Life is often hard. Life is often deeply disappointing. Despite what some may claim, life is not one great victory march of pain-free delight through this fallen world. Living by faith is not a great party free of trouble and hardship. And preaching is a lot like life.
We prepare to the best of our ability and saturate our lives and ministry in prayer. Yet so often it falls short. We get tired and frustrated, saddened by the lack of change in others, or even in ourselves. We give of ourselves to people who then somehow turn and tear out our hearts. We find ourselves seething deep inside at great failure or simply at the persistent polite feedback. And then typically we find ourselves praying stained glass prayers about our next sermon, the kind we feel we’re supposed to pray.
But look to the examples in the Bible of the brutal honesty of God’s men in prayer. Consider Job chapter three, David in numerous psalms, Jeremiah in chapter twenty, or Paul with his thorn in the flesh. They poured out their emotion, their hurt, their anger to God. They didn’t sugar-coat their prayers in sanctified clichés. They were real, and they knew God could take it. Yet when all their energy was spent, when all the feelings were out, when they lay totally wiped out before God . . . there was still a trust in God’s Word, still a burning in the bones, still a faith though weak and smoldering. My grace is sufficient for you. Will you take my hand and press on? Do you trust me?
Real faith is not all about grand and glorious certainty. Often it is found in the midst of total inadequacy, absolute weakness and apparently overwhelming failure and hurt.

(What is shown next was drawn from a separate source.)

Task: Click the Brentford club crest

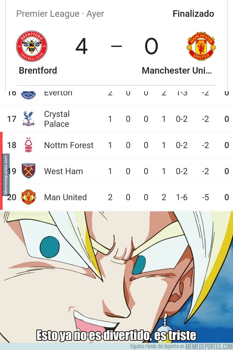Action: click(x=32, y=46)
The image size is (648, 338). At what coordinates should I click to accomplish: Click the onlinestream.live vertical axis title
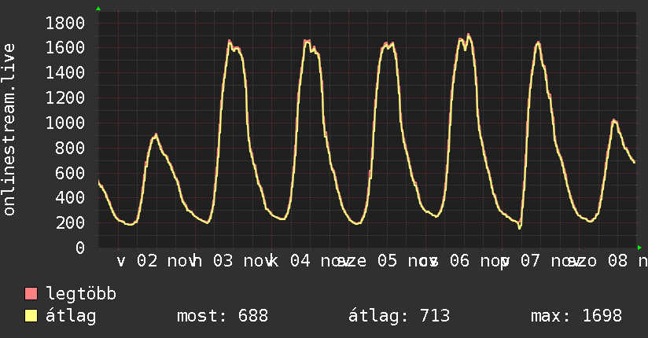pyautogui.click(x=9, y=129)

We live by faith. Let us also preach by faith. Be brutally honest with God about ministry, about preaching, about the preparation that takes so much out of you, the delivery that leaves you deeply vulnerable, about the sometimes sweet agony of it all . . . and about the feelings of failure, inadequacy, discouraging results, the backhanded slap of polite platitudes with no hint of life change, the deep questions, the temptation to settle for less, or to quit altogether. Pour it out, pour it out until there is nothing left. Then remember that whisper from above, “my grace is sufficient for you.” That hand outstretched to take yours and lead you on. To prepare another sermon, to preach another sermon, to give everything you’ve got to the best of your ability, and to do it all by faith.